The past decade has seen some of the most impressive innovative ideas come to fruition, from the electric car through to the smartphone, there are thousands of devices that now exist which have changed the world forever. However, the spread of one product in particular may be the single most impressive innovation of the past decade: the electric cigarette.
Every year we see 6 million people die from smoking related illnesses, with smoking responsible for 1 billion deaths in the 21st century. Most people across the world realize the danger of smoking, but there has never been a viable alternative. Cessation products like gums, inhalers, and patches were poorly received and few worked well or were especially pleasant.
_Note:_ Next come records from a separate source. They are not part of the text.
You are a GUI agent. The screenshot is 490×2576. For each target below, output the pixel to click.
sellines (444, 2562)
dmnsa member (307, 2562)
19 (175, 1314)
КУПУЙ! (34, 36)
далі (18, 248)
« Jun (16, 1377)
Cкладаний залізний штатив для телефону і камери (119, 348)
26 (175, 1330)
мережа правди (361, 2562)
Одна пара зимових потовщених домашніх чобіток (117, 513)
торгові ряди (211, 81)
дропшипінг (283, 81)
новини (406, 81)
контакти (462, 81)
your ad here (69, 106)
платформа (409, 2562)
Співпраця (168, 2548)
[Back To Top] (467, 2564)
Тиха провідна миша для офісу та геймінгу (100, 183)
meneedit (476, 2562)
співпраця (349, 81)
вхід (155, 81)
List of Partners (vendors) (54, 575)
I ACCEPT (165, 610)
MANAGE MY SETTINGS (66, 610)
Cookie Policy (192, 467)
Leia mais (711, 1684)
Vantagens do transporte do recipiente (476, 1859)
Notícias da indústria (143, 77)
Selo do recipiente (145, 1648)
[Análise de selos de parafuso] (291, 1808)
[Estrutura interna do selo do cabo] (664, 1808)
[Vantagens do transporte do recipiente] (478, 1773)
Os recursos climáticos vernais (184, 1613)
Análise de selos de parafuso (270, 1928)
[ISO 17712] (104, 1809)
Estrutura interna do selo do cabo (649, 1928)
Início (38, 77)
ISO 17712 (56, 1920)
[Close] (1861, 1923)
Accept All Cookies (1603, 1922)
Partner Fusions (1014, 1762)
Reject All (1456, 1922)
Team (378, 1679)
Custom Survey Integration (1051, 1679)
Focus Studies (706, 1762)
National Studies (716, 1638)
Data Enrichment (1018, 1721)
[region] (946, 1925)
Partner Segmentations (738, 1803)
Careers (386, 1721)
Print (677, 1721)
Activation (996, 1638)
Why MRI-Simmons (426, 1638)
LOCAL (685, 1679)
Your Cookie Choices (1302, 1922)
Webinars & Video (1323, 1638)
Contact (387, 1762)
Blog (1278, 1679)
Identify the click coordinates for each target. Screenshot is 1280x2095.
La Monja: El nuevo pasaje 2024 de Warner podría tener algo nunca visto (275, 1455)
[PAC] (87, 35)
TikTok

It is against this backdrop that the e-cigarette began to gain in prominence, as people became more health conscious and an increasing number of people wanted to stop smoking knowing the dangers that it posed. In the 1960s around 70% of the UK adult population smoked, which represents a huge issue for long-term healthcare, given that this also coincided with the peak of the baby boomer generation which is considerably larger than those above and below it. Despite the huge numbers of people smoking 30-40 years ago, 2016 represents the lowest number of smokers in the UK ever, with just 16.9% of adults classified as such.
One of the big factors behind this is e-cigarettes, which according to clinical studies increases a smoker’s chances of giving up by around 60% whilst being 95% less harmful according to Public Health England. The same organization also claimed that 2.5 million people tried to give up smoking in 2015 and over 1 million used e-cigarettes as their chosen cessation product. Of this 2.5 million, 20% succeeded in giving up, which is the best ever recorded result - it is unlikely that the increased use of e-cigarettes in this time was a coincidence.
It is why e-cigarettes could be considered to be the most impressive innovations of the past decade, not only because they may end up saving millions of people’s lives, but because they managed to solve a problem that has been around for hundreds of years. It has also been adopted incredibly quickly, with the invention of the modern e-cigarette being credited in 2003, meaning that in just 14 years it has revolutionized the tobacco industry.
The technology has been so disruptive that Goldman Sachs put the technology at the top of its ‘creative destroyers list’ above big data, 3D printing, and natural gas engines. It is not something that traditional cigarette companies are denying either, with André Calantzopoulos, chief executive of Philip Morris who own Marlboro, Benson & Hedges, and Rothmans, admitting as much when he said that he predicts ‘a phase-out period for cigarettes’ in the coming years. This comes as the company has been forced to look at smokeless alternatives with the headline on the most famous cigarette brand’s website currently ‘Designing a Smoke-Free Future’. There has also been significant investment in e-cigarettes from a raft of other companies, with practically every major tobacco company also investing significant sums in e-cigarette companies or smokeless alternatives.
A technology that has the potential to do so much good (although it is worth putting in a caveat that there has been no long-term clinical trials of the use of e-cigarettes), which has solved such a huge problem in the world, and which has completely disrupted the incumbents doesn’t come around too often. The speed of adoption of e-cigarettes alone is an indicator of their innovation success, but the fact that multi-billion dollar companies are now being forced to, at least publicly, rethink their centuries old business model is the true testament to the success of e-cigarettes as an innovative product.